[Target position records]
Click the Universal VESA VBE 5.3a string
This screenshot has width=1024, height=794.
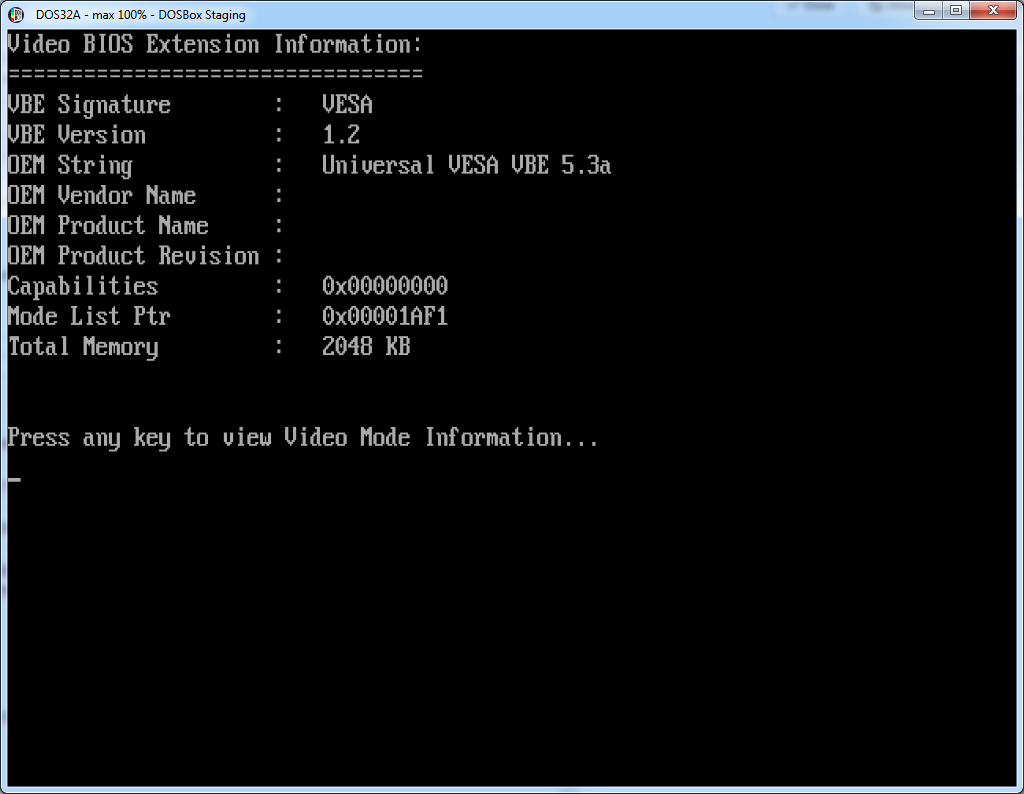pos(465,164)
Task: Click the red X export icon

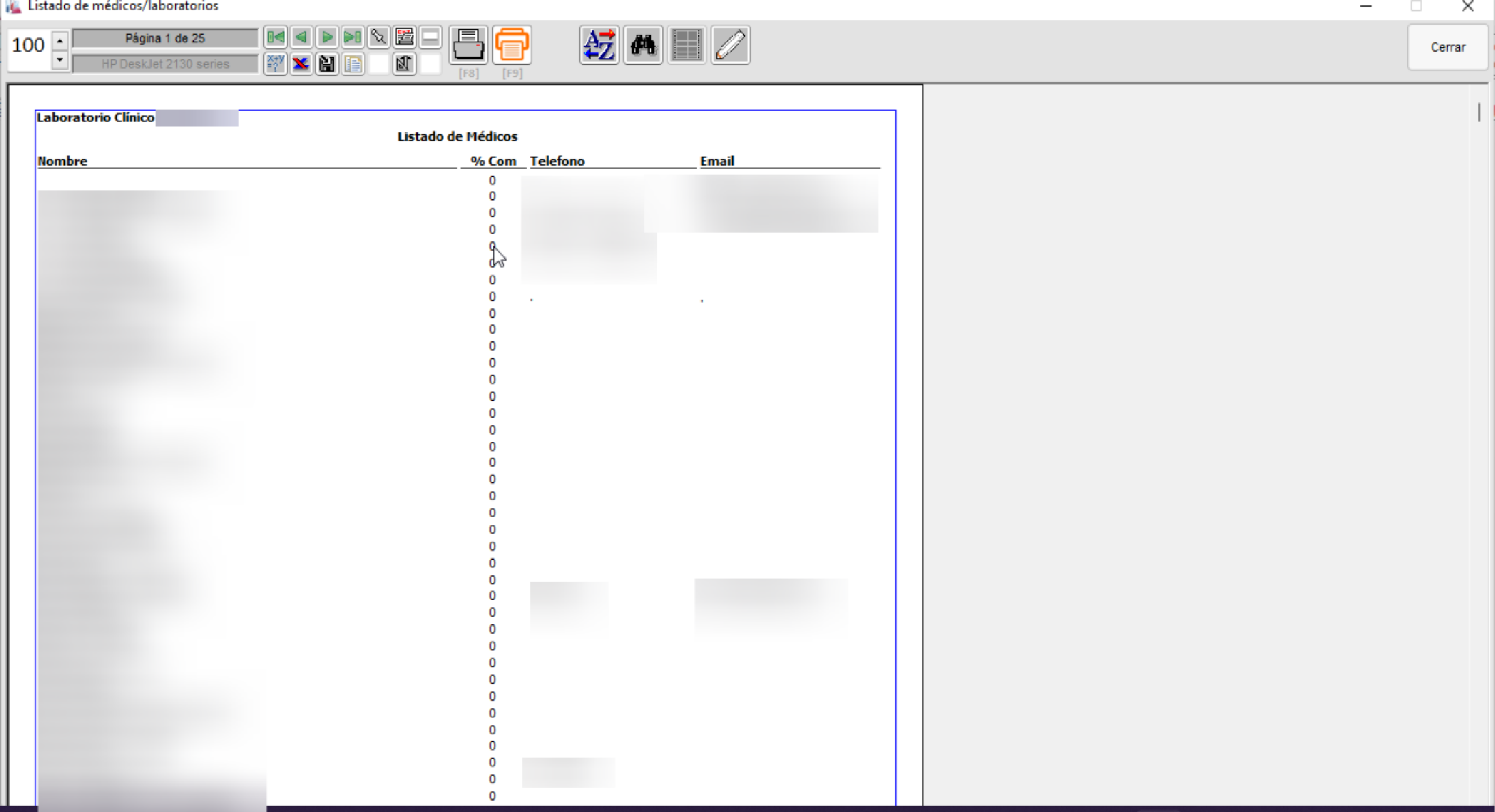Action: 301,64
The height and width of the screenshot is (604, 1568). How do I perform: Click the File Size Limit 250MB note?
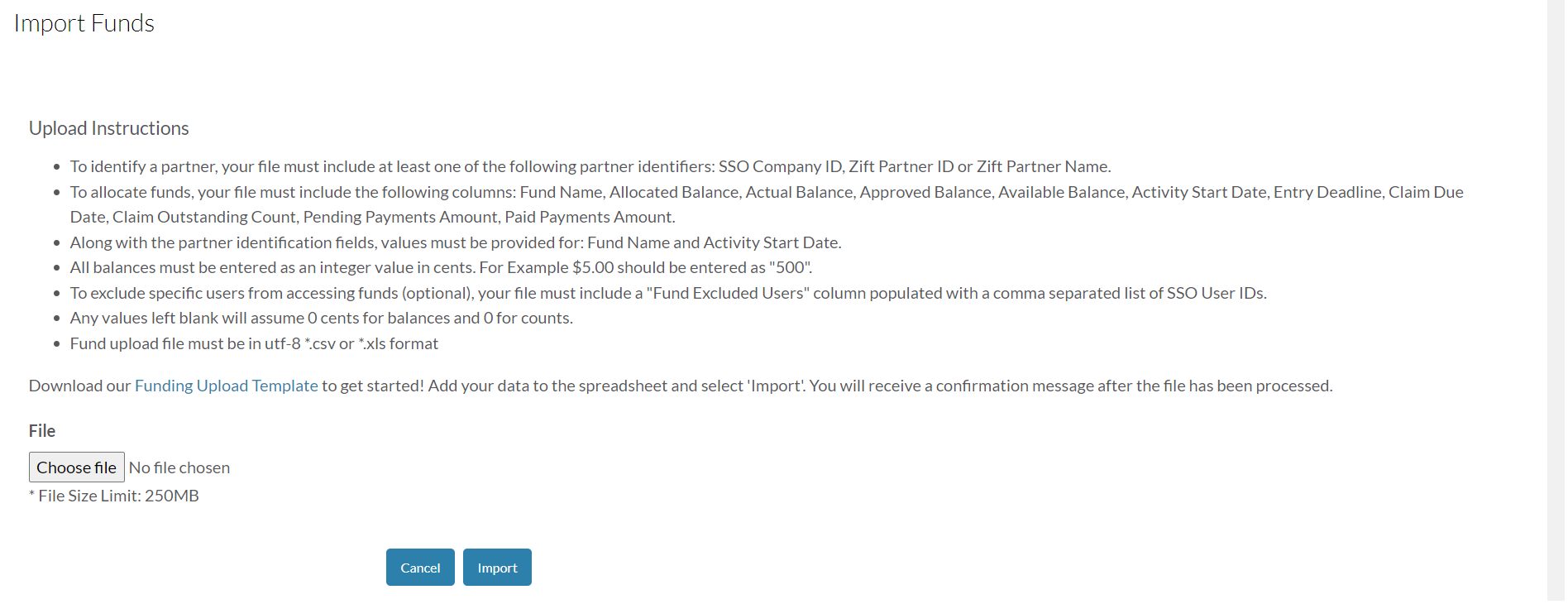point(114,496)
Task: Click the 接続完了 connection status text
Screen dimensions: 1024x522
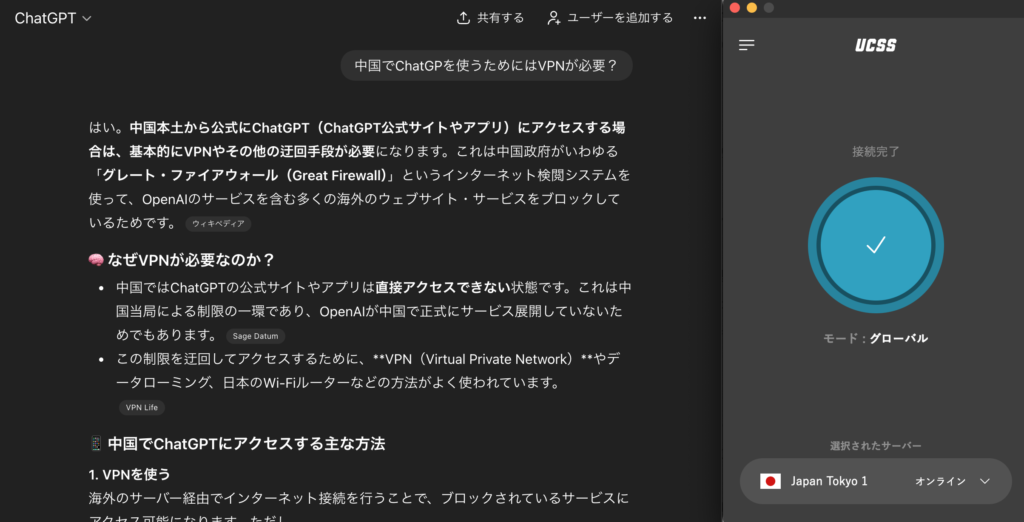Action: (x=875, y=152)
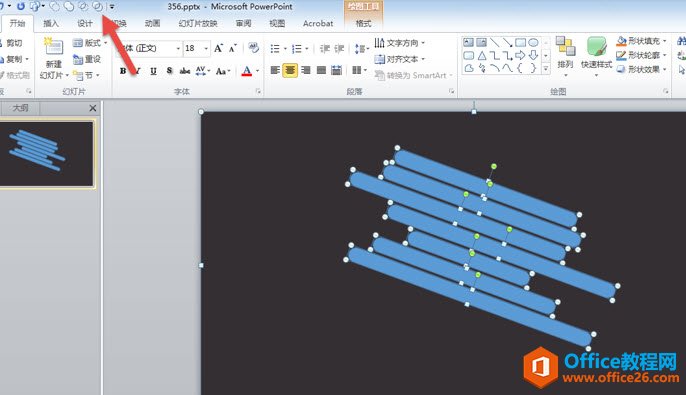Open Quick Styles (快速样式) gallery
This screenshot has height=395, width=686.
tap(596, 56)
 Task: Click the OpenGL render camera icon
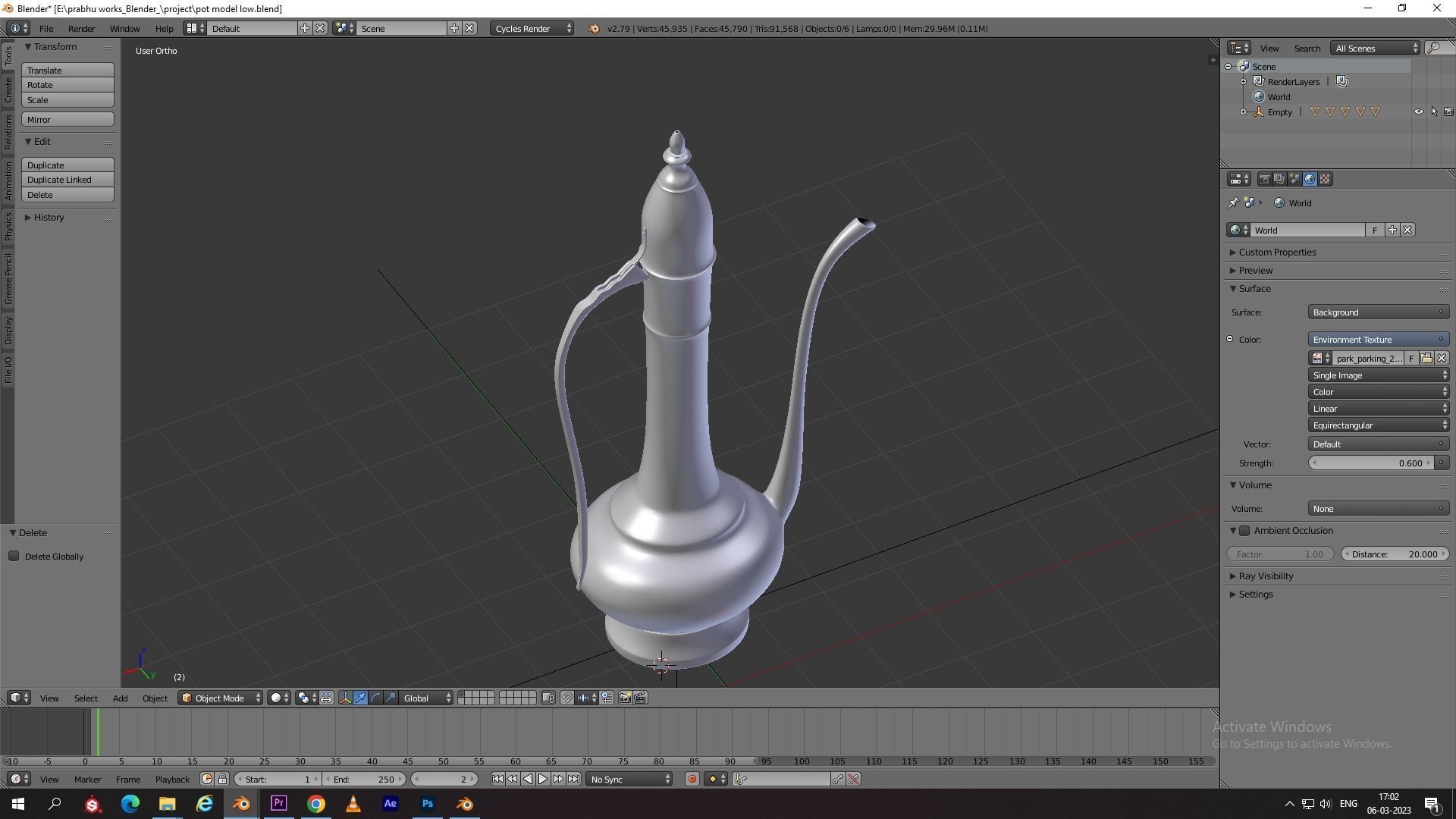coord(625,698)
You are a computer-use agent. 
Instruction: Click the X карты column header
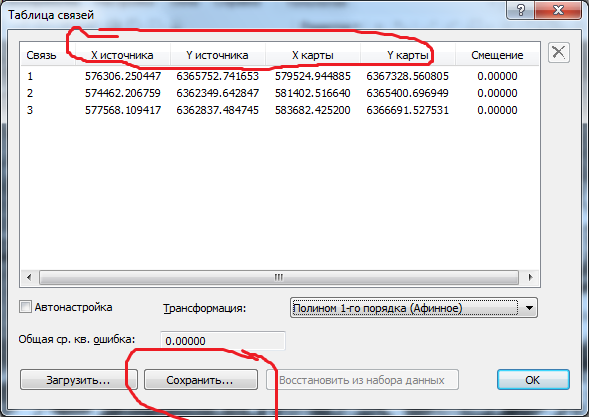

* _INSTRUCTIONS TO FOLLOW_:
Retype the text of every item above verbatim, omitting the pictures.

* _TASK ANSWER_:
Click the Universal VESA VBE 5.3a string
This screenshot has width=1024, height=794.
pos(465,164)
Task: Click the red X export icon

Action: 301,64
The height and width of the screenshot is (604, 1568). How do I perform: Click the File Size Limit 250MB note?
point(114,496)
Task: Click the 接続完了 connection status text
Screen dimensions: 1024x522
Action: (x=875, y=152)
Open Quick Styles (快速样式) gallery
This screenshot has height=395, width=686.
tap(596, 56)
 Task: Click the OpenGL render camera icon
coord(625,698)
You are a computer-use agent. 
Instruction: Click the X карты column header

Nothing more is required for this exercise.